The event began with Consul General Kazuyuki Takeuchi from the Atlanta Consulate of Japan presenting Professor Bardsley with a commendation for her remarkable career in higher education and service to Japanese-American relations. This was followed by a playful “Jan-ecdote” quiz in which we shared memories of working with Jan over the years.

Jan Bardsley Celebration

After the quiz, Professor Emeritus Miles Fletcher read a limerick in celebration of Professor Bardsley, and the event closed with a music performance by Professors Afroz Taj and John Caldwell.

Professor Bardsley’s career has made her one of the most influential scholars in her field.

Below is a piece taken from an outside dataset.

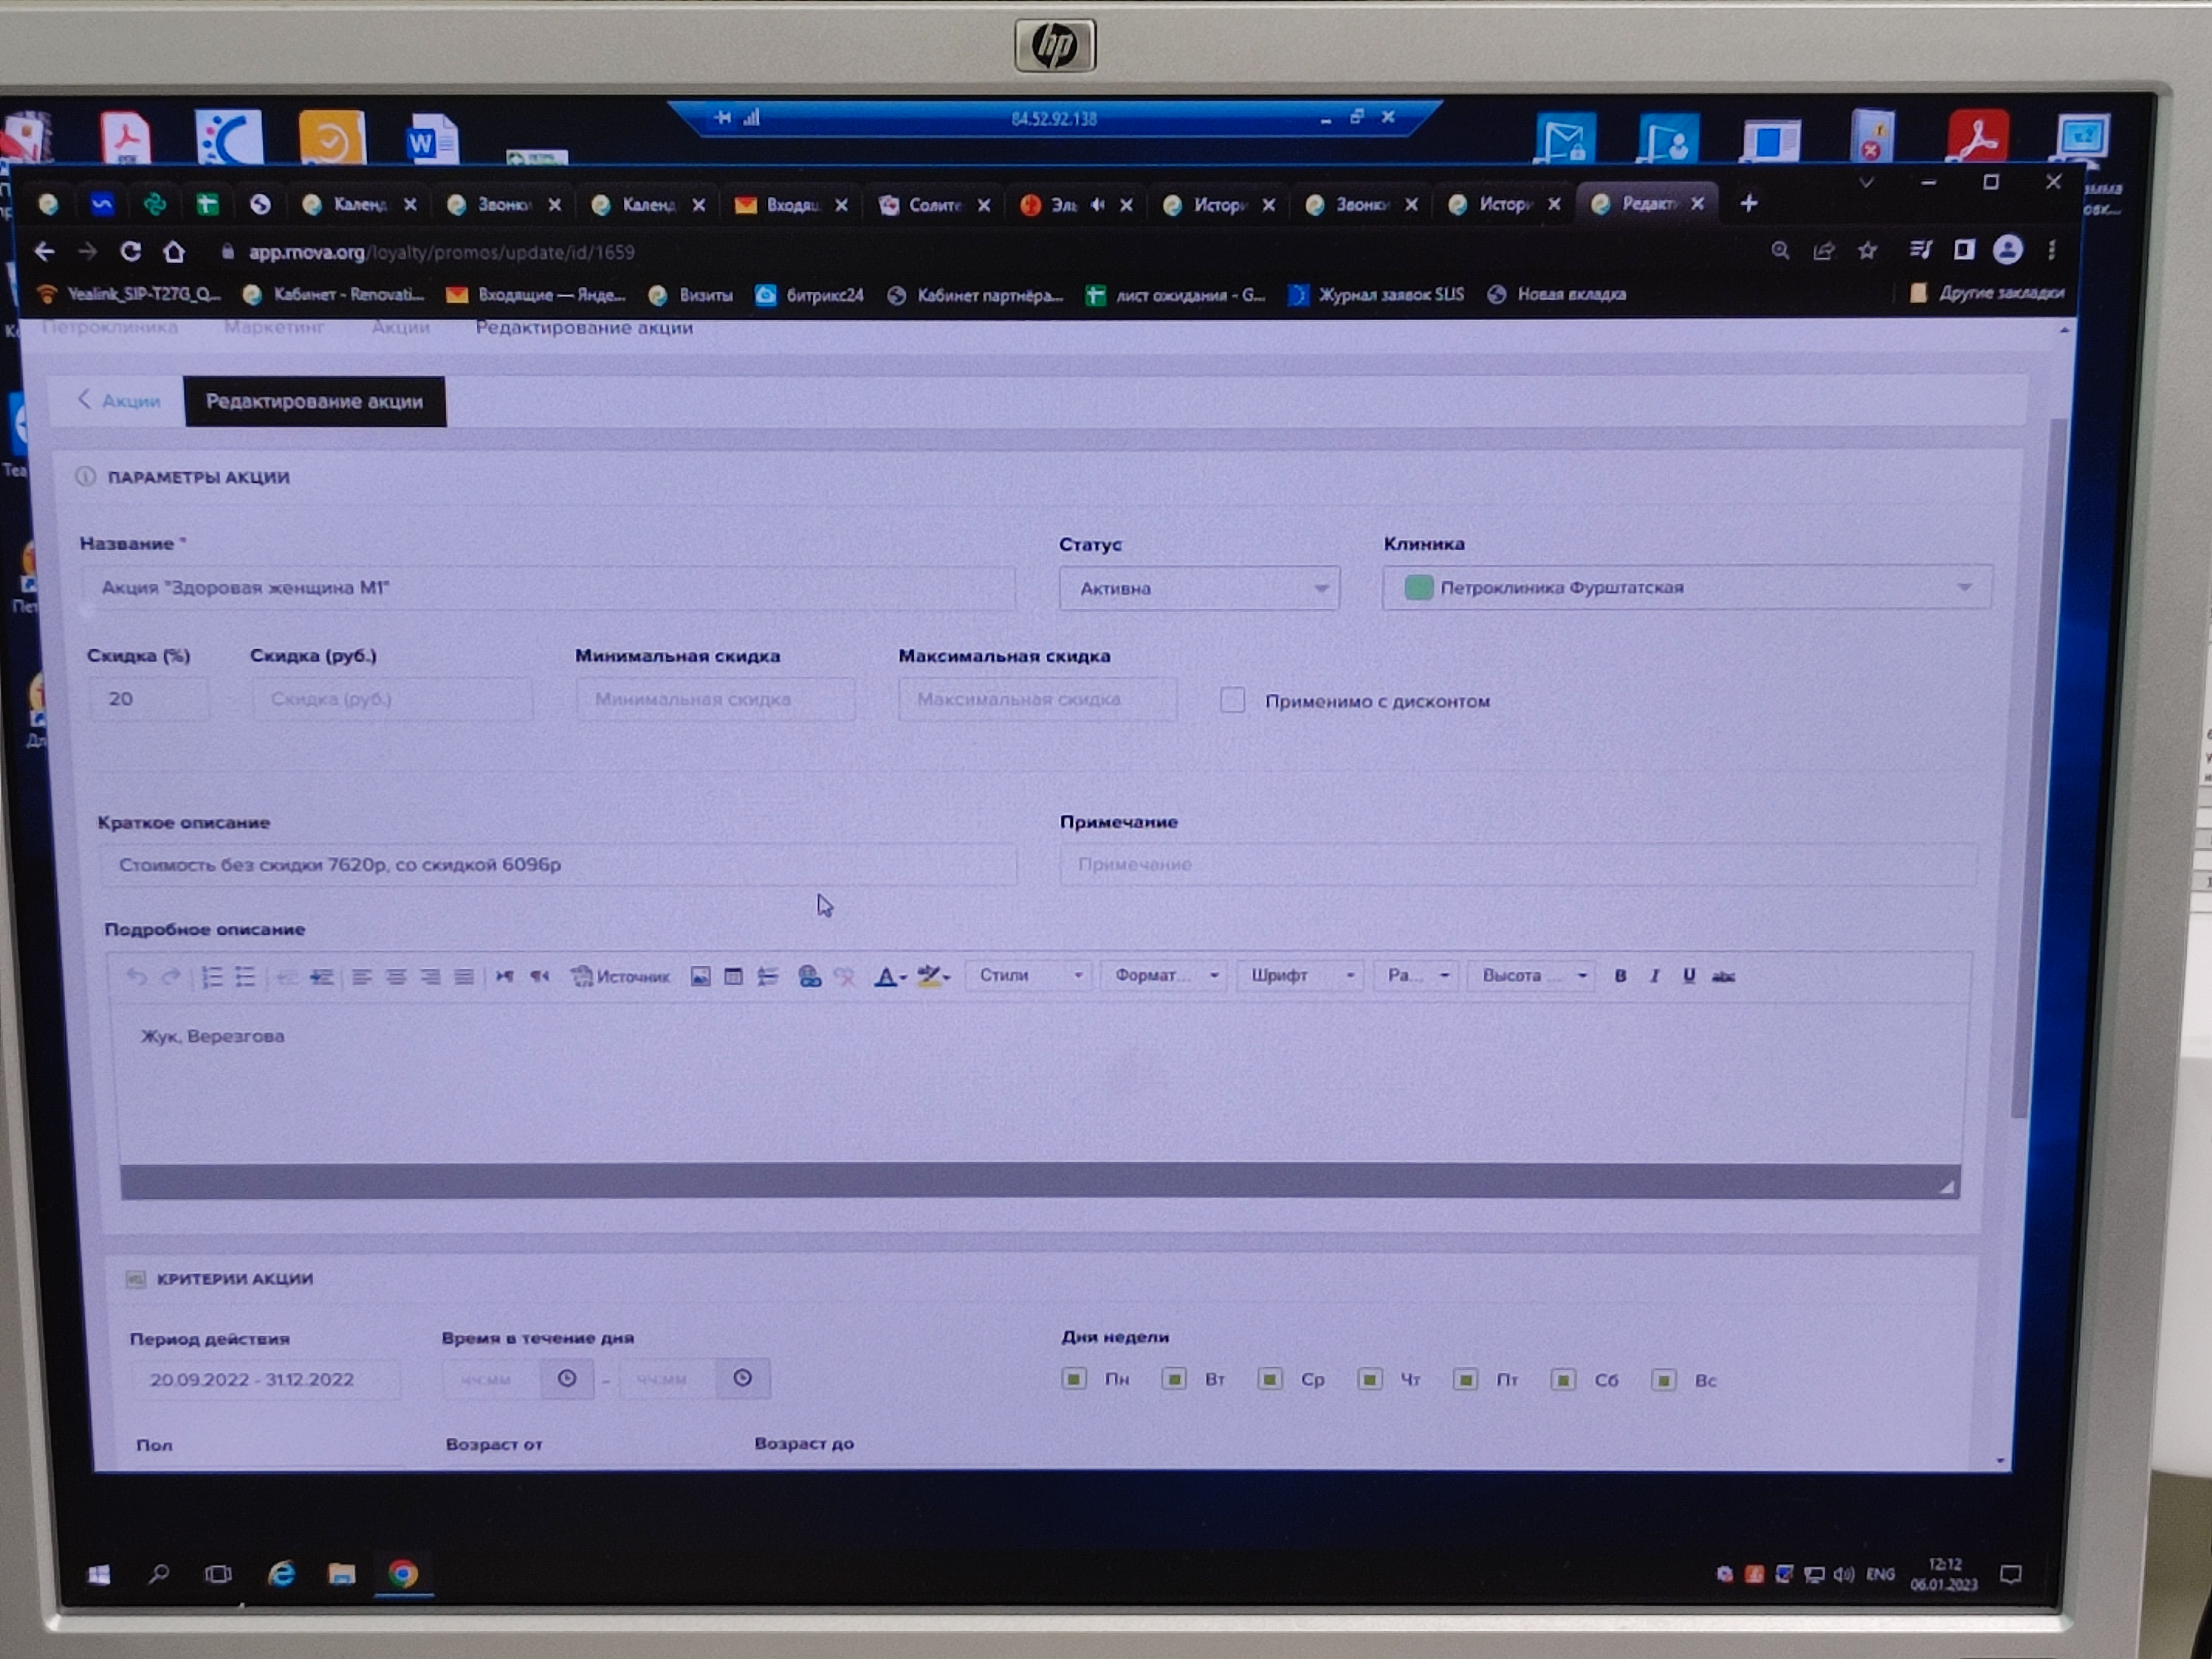2212x1659 pixels.
Task: Toggle the Сб weekday checkbox
Action: (1563, 1381)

She has published two sole-authored books, fifteen refereed articles, and seven refereed book chapters. She has also written five refereed co-authored articles and chapters, co-edited two edited volumes, and guest edited six special journal issues. Her third sole-authored book is near completion and is under contract for review at the University of California Press.

The quality of Bardsley’s research and writing more than matches her productivity. Her first book, The Bluestockings of Japan, is a major contribution to the study of global first-wave feminism and foundational to Japanese women’s studies. This book earned her the prestigious Hiratsuka Raichō Award from Japan’s Women’s University in Tokyo in 2012. Her second book, Women and Democracy in Cold War Japan, fills a gap in Japanese women’s history by targeting an understudied period (the 1950s) and has consequently been widely read and well-received. Her third monograph in progress, “Maiko Masquerade: Crafting Geisha Girlhood in Japan,” as well as her two coedited volumes Bad Girls of Japan and Manners and Mischief: Gender, Power and Etiquette in Japan, approach Japanese popular culture and vernacular practices in a highly innovative manner. As a result of this extensive, wide-ranging, and high quality research she has been invited to give dozens of lectures at universities in the United States and abroad. Most recently she was awarded a prestigious visiting professorship at Ochanamizu University in Tokyo.

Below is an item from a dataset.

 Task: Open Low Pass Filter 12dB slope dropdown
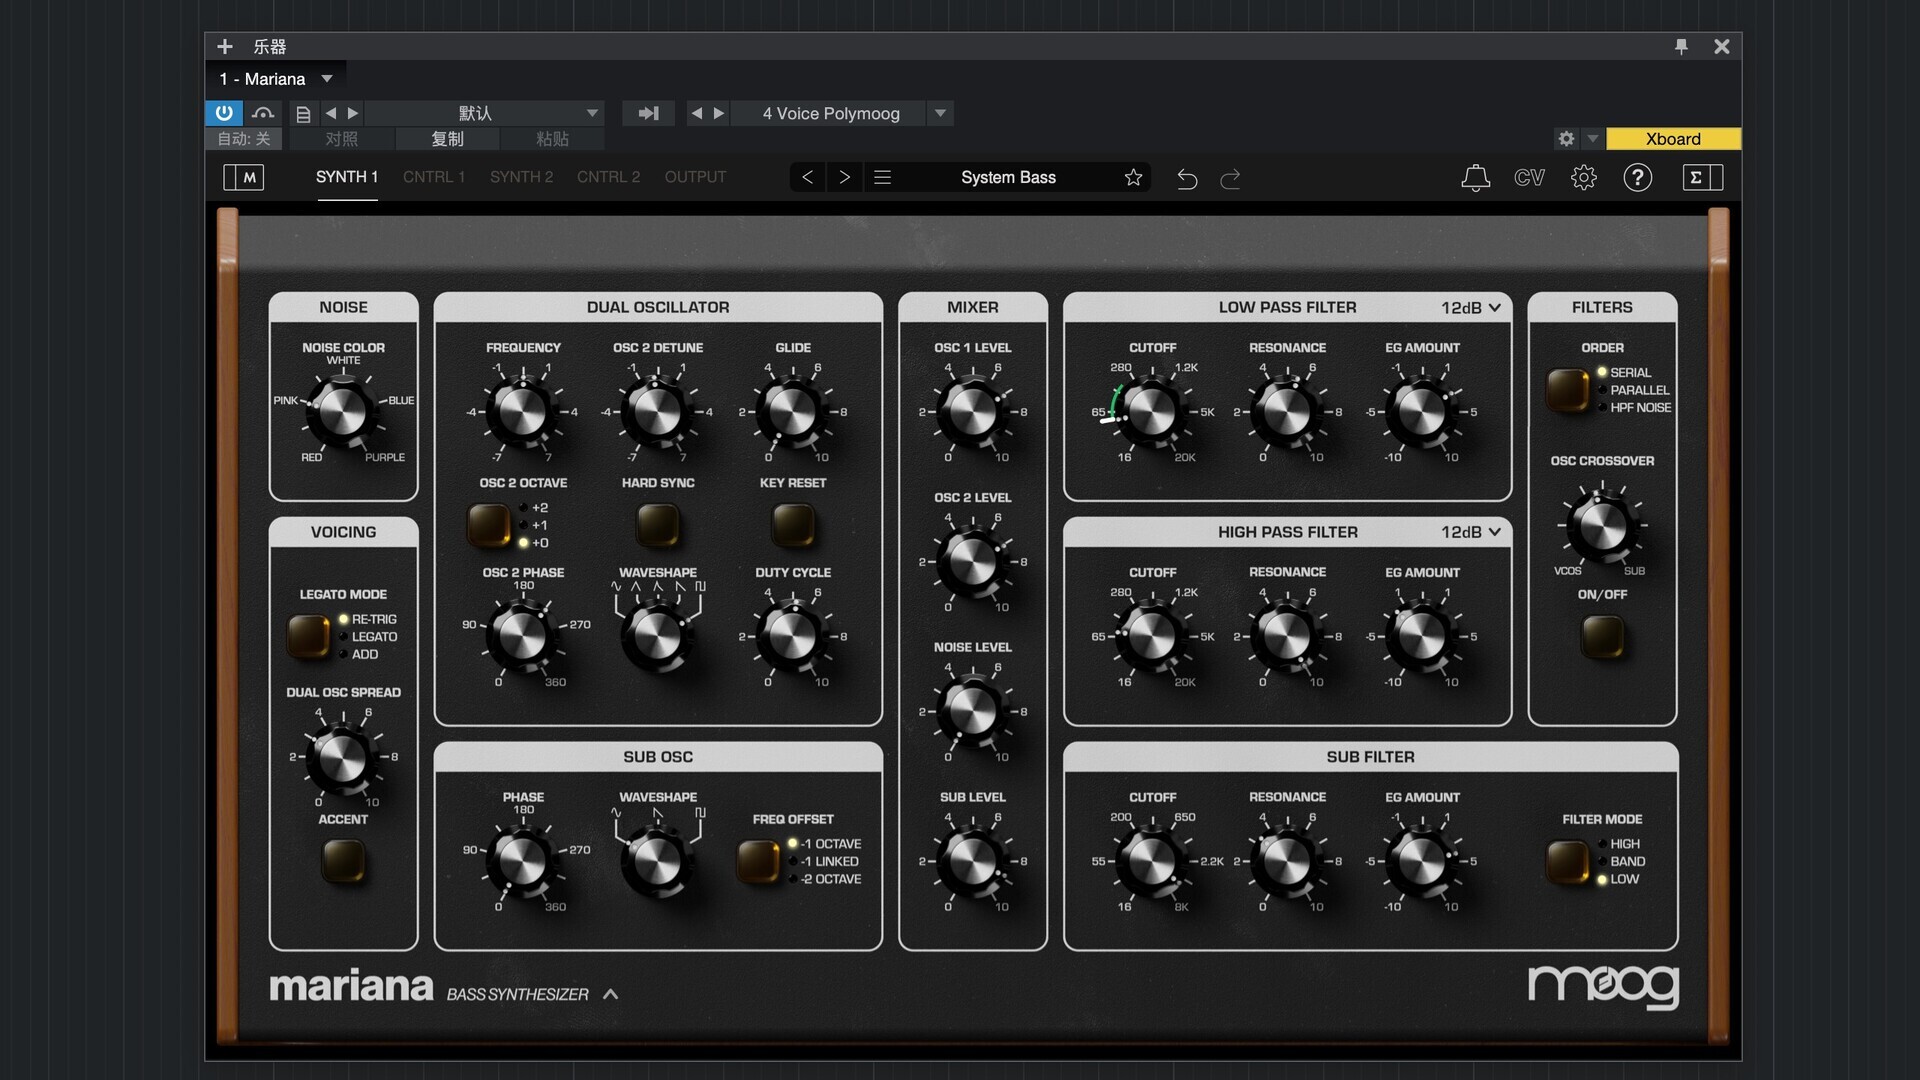(1471, 307)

Bardsley has emerged as a leader in Japanese women’s studies not only on the basis of her research, but also as a result of her generous support for colleagues and extensive mentoring of younger scholars in the field of Japanese women’s studies. Through this work she has been a leader in shaping the field in ways that will far outlast her own career as a teacher and scholar. Her extensive record of collaboration (coauthoring and coediting volumes) that is unusual in the humanities is one indication of this commitment. Her guest editing of journal issues and participation on numerous external dissertation committees and reviews for promotion of colleagues is another. It is rare to find a scholar who combines such a sustained personal record of scholarly excellence with a similar record of generosity in assisting others to develop their own careers. In this regard she serves as a model for the type of collaboration and care, as opposed to competition, that sustains high-quality scholarship and teaching programs broadly within fields and institutions over time.

Not surprisingly, Bardsley’s record includes a number of honors, including an invitation to join the Association of Asian Studies Distinguished Speakers Bureau; a Carolina Women’s Center Award, an IAH fellowship, and two Chapman Family Faculty fellowships; a Kenan Senior Faculty Research and Scholarly leave; an Outstanding Faculty Woman Award, and Tanner, Edward Kidder Graham, and Sitterson teaching awards in addition to the honors already mentioned above. She has also held numerous leadership positions within the profession.

Professor Bardsley, we will miss you!